- Conservation status: Extinct (2011) (IUCN 3.1)

Scientific classification
- Kingdom: Animalia
- Phylum: Chordata
- Class: Aves
- Order: Passeriformes
- Family: Furnariidae
- Genus: Philydor
- Species: †P. novaesi
- Binomial name: †Philydor novaesi Teixeira & Gonzaga, 1983

= Alagoas foliage-gleaner =

- Genus: Philydor
- Species: novaesi
- Authority: Teixeira & Gonzaga, 1983
- Conservation status: EX

Extinct species of bird in Brazil

The Alagoas foliage-gleaner (Philydor novaesi) is an extinct passerine bird in the Furnariinae subfamily of the ovenbird family Furnariidae. It was endemic to Brazil.

==Taxonomy and systematics==

The Alagoas foliage-gleaner was first collected in 1979 at Murici in Alagoas and was formally described in 1983. Based on its morphology and observed behavior it was placed in genus Philydor. It and the very similar black-capped foliage-gleaner (P. atricapillus) are treated as a superspecies.

The Alagoas foliage-gleaner's specific epithet commemorates the Brazilian ornithologist Fernando da Costa Novaes.

==Observational history==

The Alagoas foliage-gleaner was discovered in 1979 in Murici, Alagoas. Between then and 2009 at least five further sightings came from that site; one was of four individuals and the others of one each. In 2003 up to four were seen at a second site, the private preserve RPPN Frei Caneca in Pernambuco, about 50 km north of Murici. There was one undocumented sighting at a private preserve adjoining Frei Caneca in 2004. Sightings, some accompanied by photographs and sound recordings, continued at Frei Caneca until 2011. The last documented sighting of the species was there on September 13, 2011, when the bird was video recorded. The last apparent sighting was also at Frei Caneca, in April 2012, but it was not documented.

==Description==

The Alagoas foliage-gleaner's dimensions and weights were recorded from three male and one female specimens, all adults. The four ranged from 19.3 to 20 cm long. The males weighed 32 to 34 g and the female 30 g. The species' plumage was described from the specimens, photographs, and sight records. The sexes have the same plumage. Adults have a pale buff eyering and supercilium, a blackish-brown band behind the eye, dull buffy rufous lores, and pale buff ear coverts with a blackish-brown band below them. Their crown is dark brown with faint spots on the forehead and faint streaks in its center. Their back is dull rufous-brown, their rump slightly more rufous, and their uppertail coverts an even brighter rufous. Their tail is bright rufous. Their wings are dark rufous-brown with darker coverts and dark fuscous tips on the flight feathers. Their chin, throat, and most of their underparts are dull rufescent; their flanks are slightly duller and their undertail coverts more rufous. Their iris is brown, their maxilla blackish, their mandible ivory, and their legs and feet greenish horn. Juveniles are undescribed.
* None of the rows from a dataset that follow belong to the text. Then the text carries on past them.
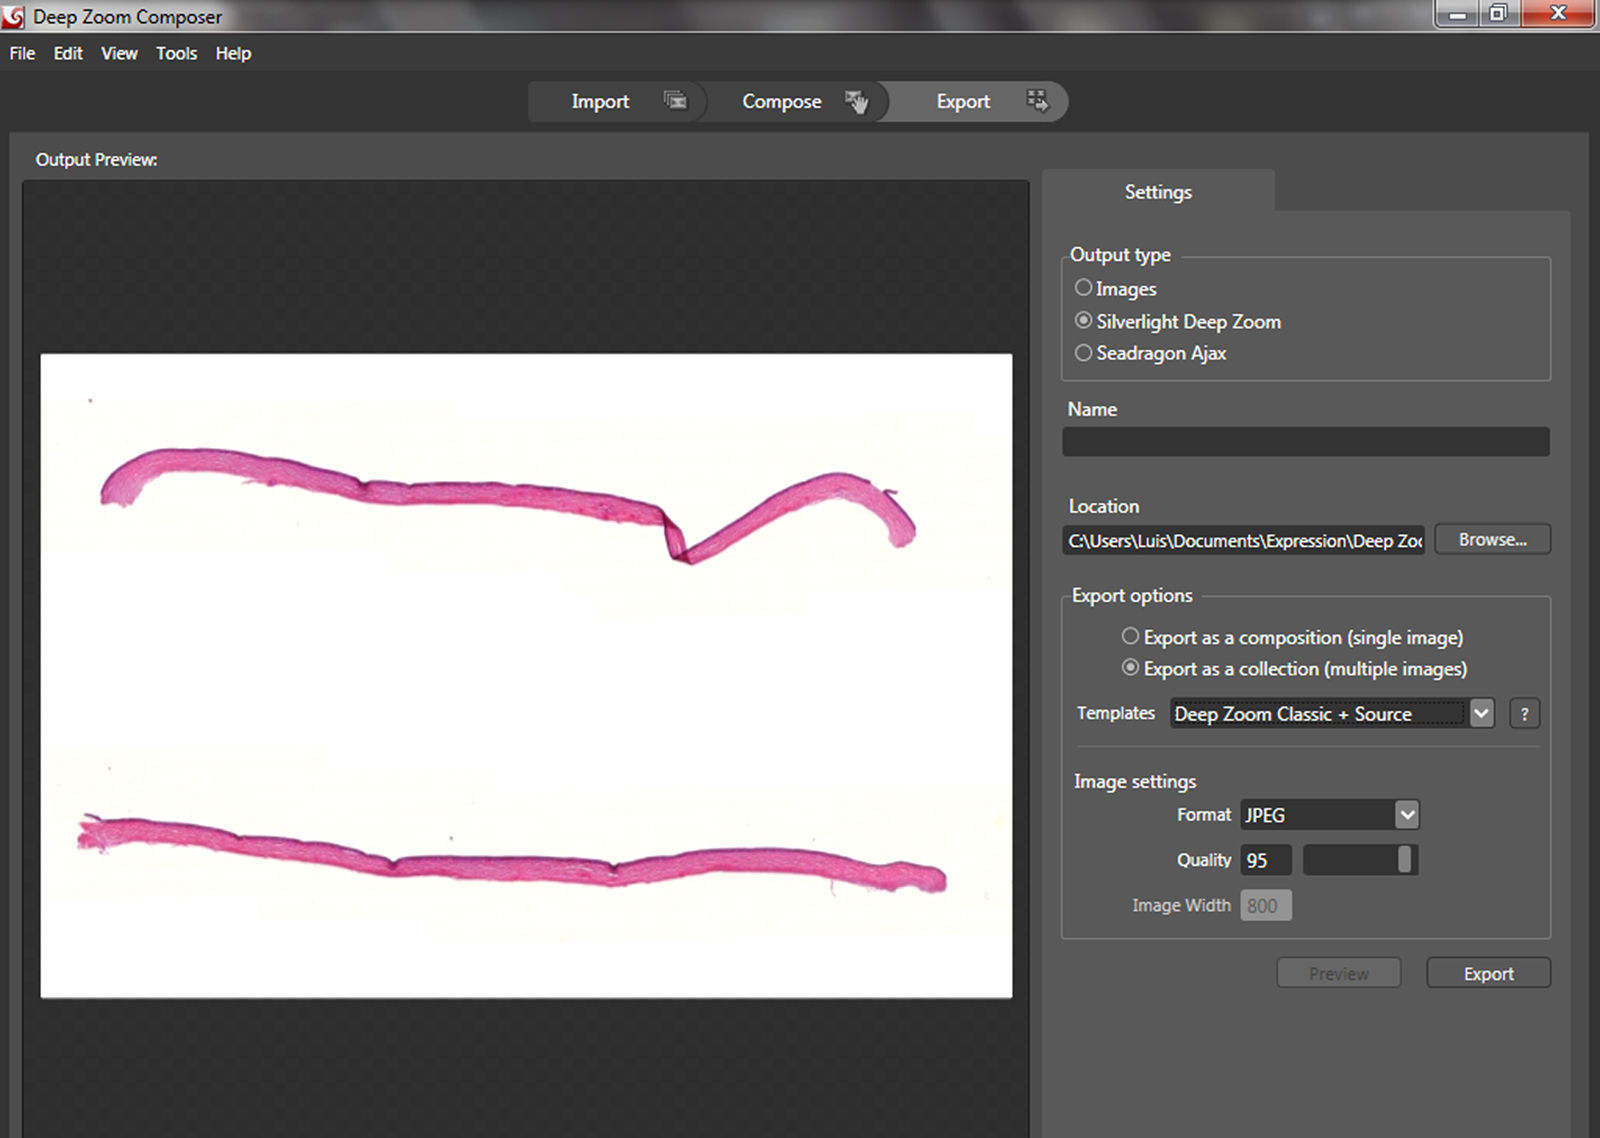Click the Import step icon
This screenshot has height=1138, width=1600.
click(676, 101)
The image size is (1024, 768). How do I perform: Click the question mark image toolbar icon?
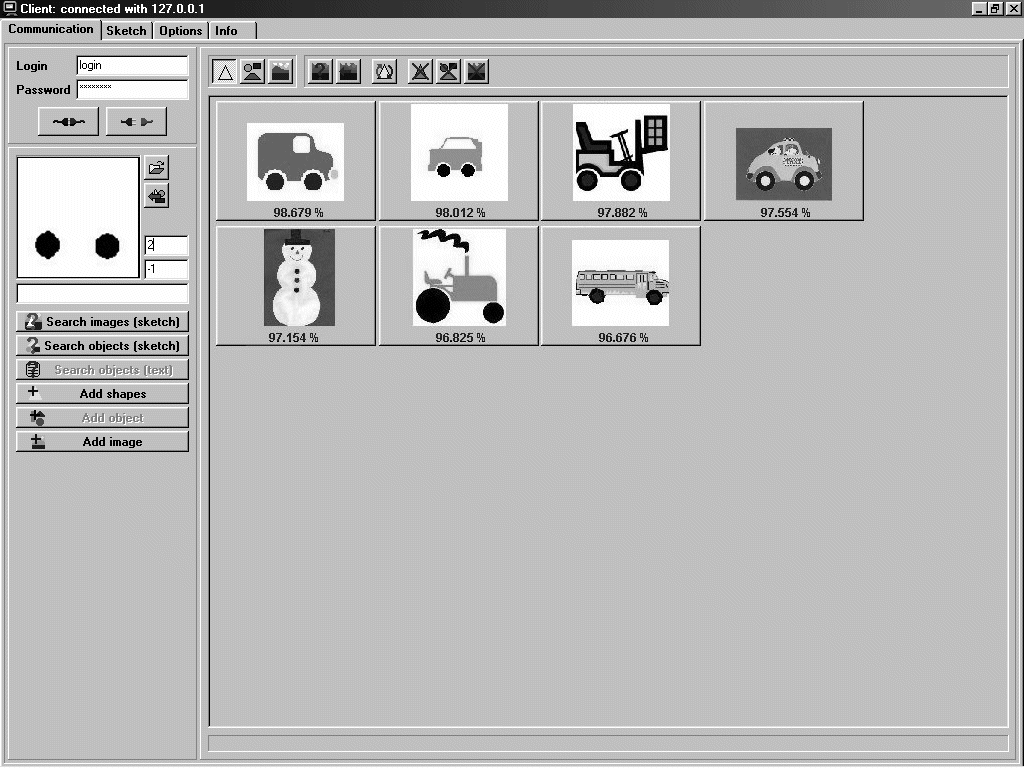(320, 72)
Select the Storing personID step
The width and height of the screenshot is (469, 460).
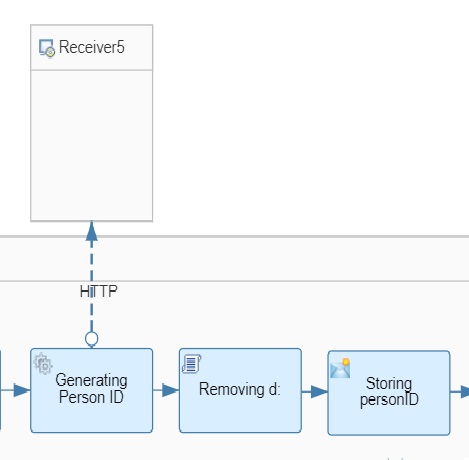(x=389, y=393)
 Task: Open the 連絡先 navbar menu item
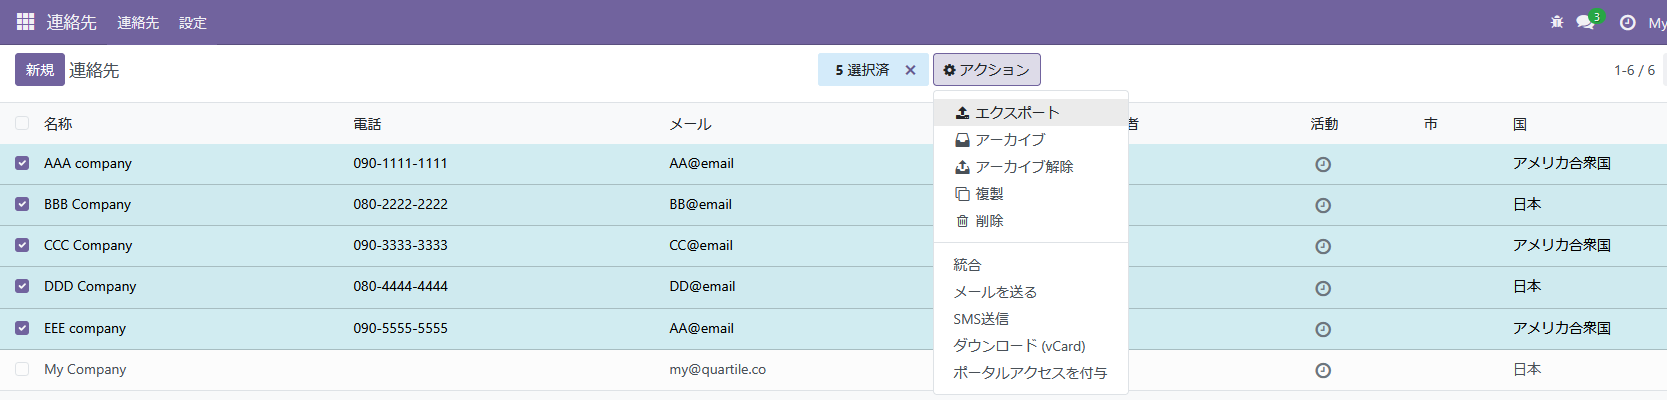(x=138, y=23)
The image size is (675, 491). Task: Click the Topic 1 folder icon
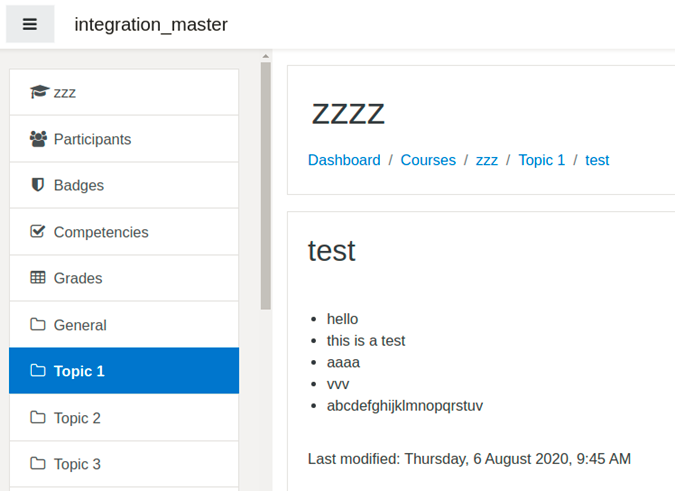click(x=38, y=371)
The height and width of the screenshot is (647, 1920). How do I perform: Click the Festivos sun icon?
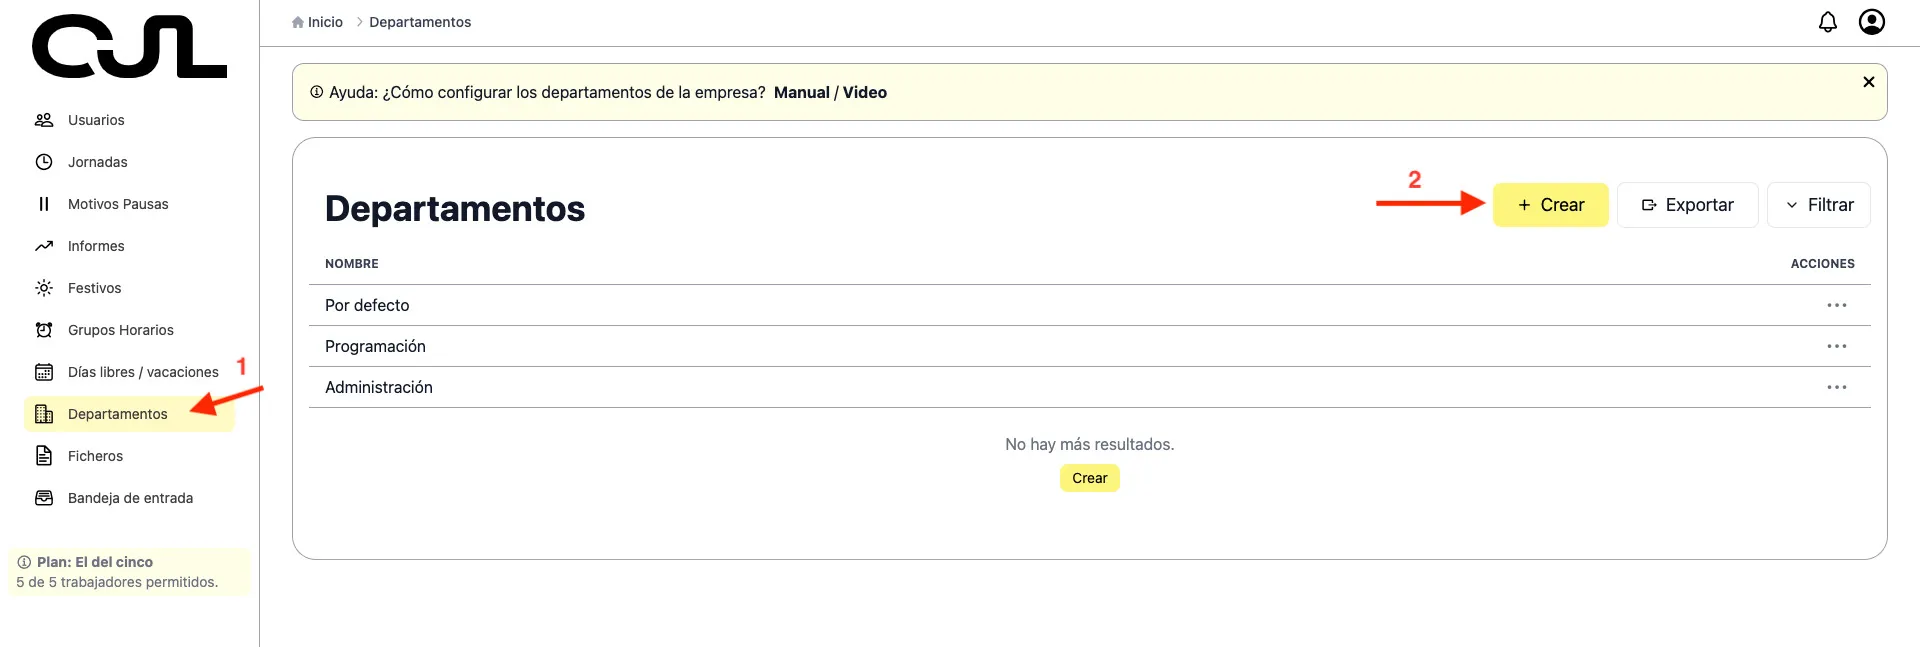click(44, 288)
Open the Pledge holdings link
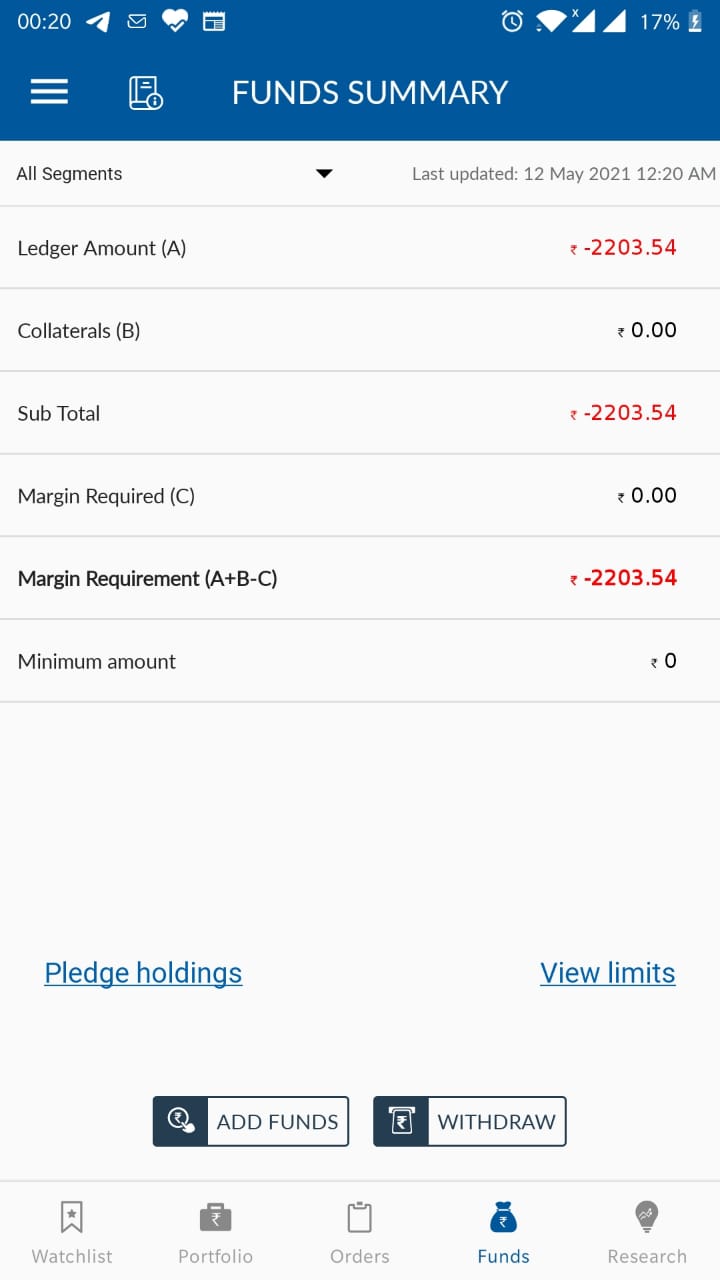 pyautogui.click(x=143, y=973)
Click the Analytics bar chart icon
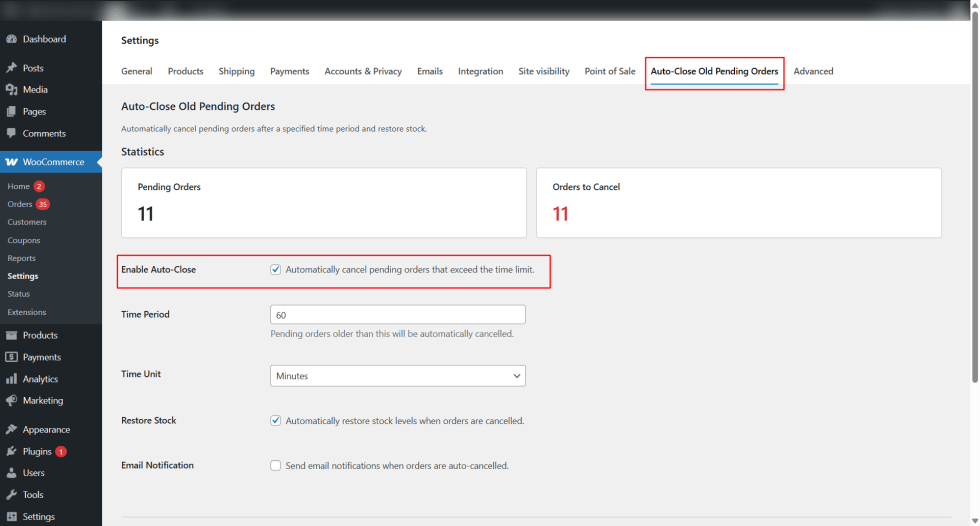980x526 pixels. click(x=11, y=379)
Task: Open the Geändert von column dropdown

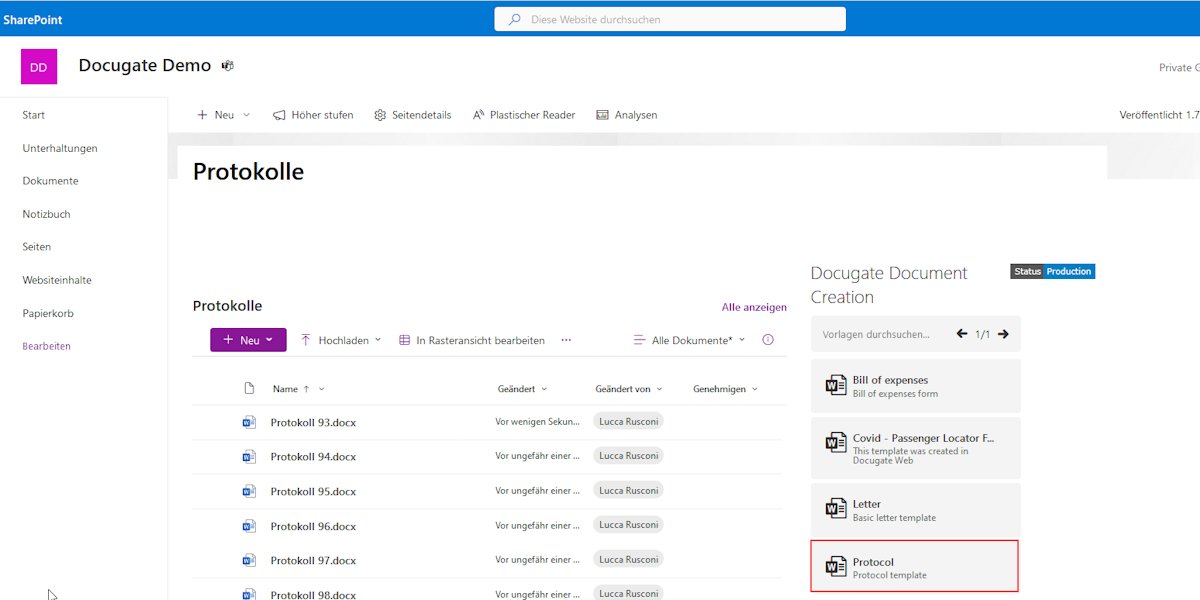Action: coord(628,388)
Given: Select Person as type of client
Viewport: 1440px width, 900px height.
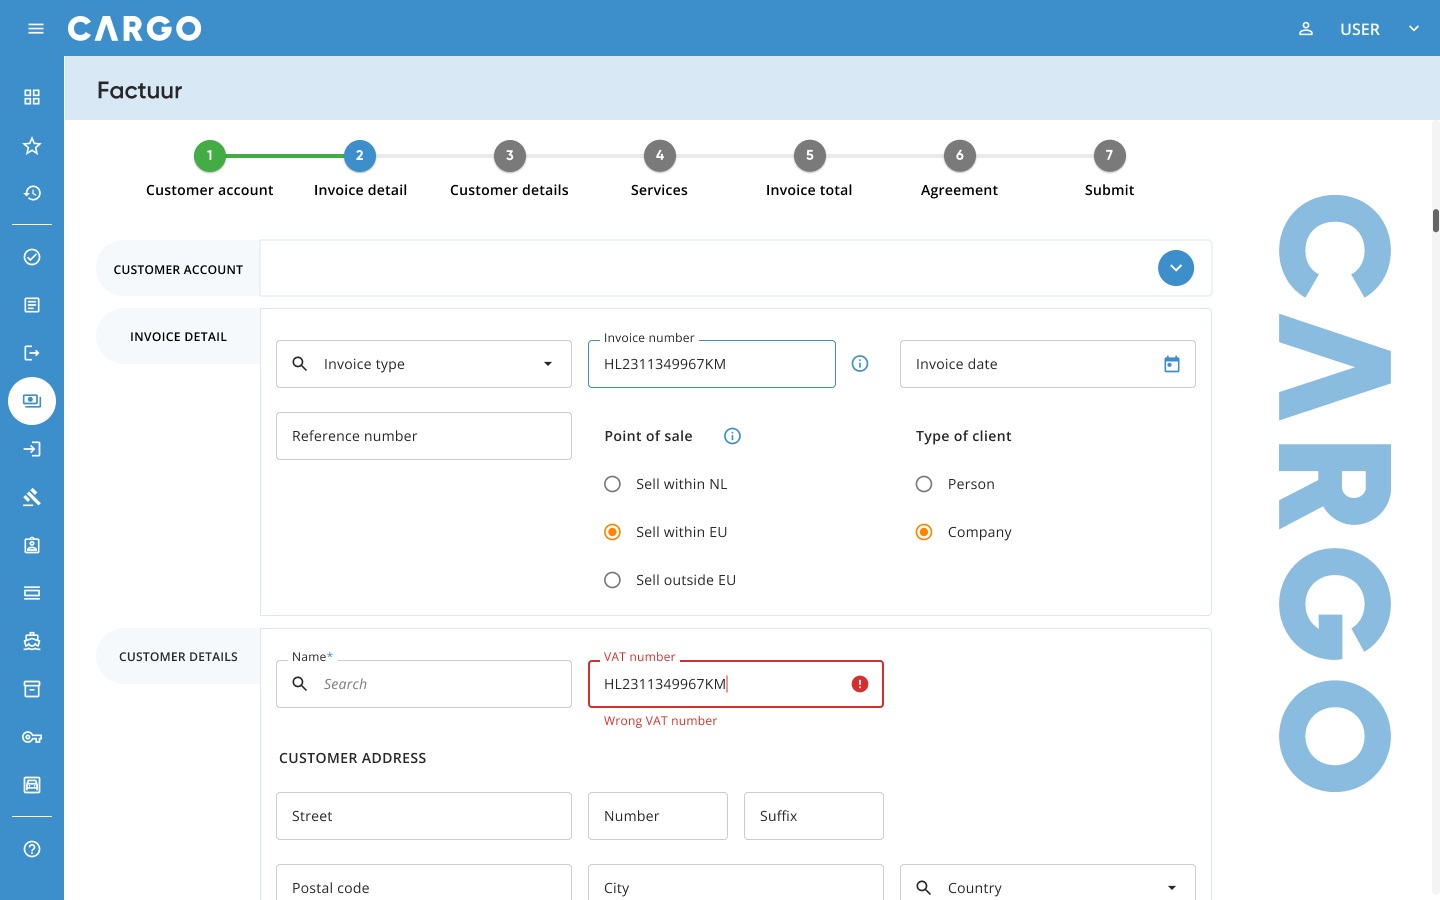Looking at the screenshot, I should click(924, 484).
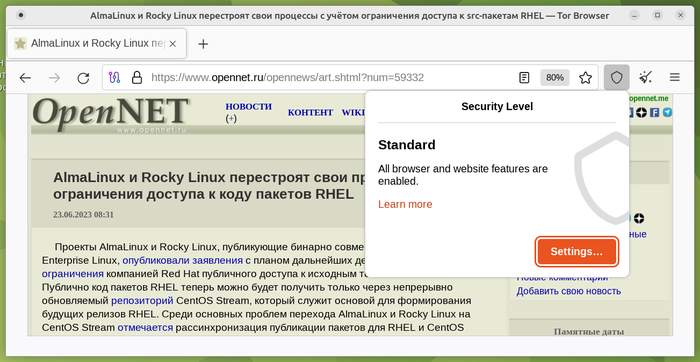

==Distribution and habitat==

The Alagoas foliage-gleaner is positively known only from Murici and Frei Caneca, with an undocumented sight record from a site adjacent to Frei Caneca. The habitat at these sites is somewhat hilly tropical evergreen forest and secondary forest. The forests are characterized by many vine tangles, bromeliads, mosses, and orchids. In elevation they range between 400 and 550 m.

==Behavior==
===Movement===

As far as is known, the Alagoas foliage-gleaner was non-migratory.

===Feeding===

The Alagoas foliage-gleaner was most often observed as single or paired birds within mixed-species foraging flocks. It was documented feeding on adult and larval insects of several orders. It moved actively and acrobatically between branches and among vine tangles. It captured prey by gleaning from live and dead leaves, bark, and debris. It often vigorously pulled apart clusters of dead leaves and was observed hammering at branches with its bill and pulling larvae from dead wood. It fed at all levels of the forest from the understory to the crown.

===Breeding===

Almost nothing is known about the Alagoas foliage-gleaners breeding biology. An immature bird was collected in January.

===Vocalization===

The Alagoas foliage-gleaner's song is "a high-pitched rattle descending slightly in pitch and lasting 3–5 sec". "One call is described as a thürr, thoor, or theer, another as a descending uüarrr, uüarr ".

==Status==

The IUCN initially assessed the Alagoas foliage-gleaner in 1988 as Threatened. In 1994 it was uplisted to Critically Endangered. Following the recommendation of a 2018 study, in 2019 the IUCN declared it Extinct as of 2011. Brazilian authorities had declared it extinct in 2014. The two sites where the species was known are small fragments of the formerly extensive Atlantic Forest, which has been almost totally cleared for timber, charcoal, grazing, and sugar cane production. What is left is threatened by illegal clearing, fire, and the warming effects of climate change.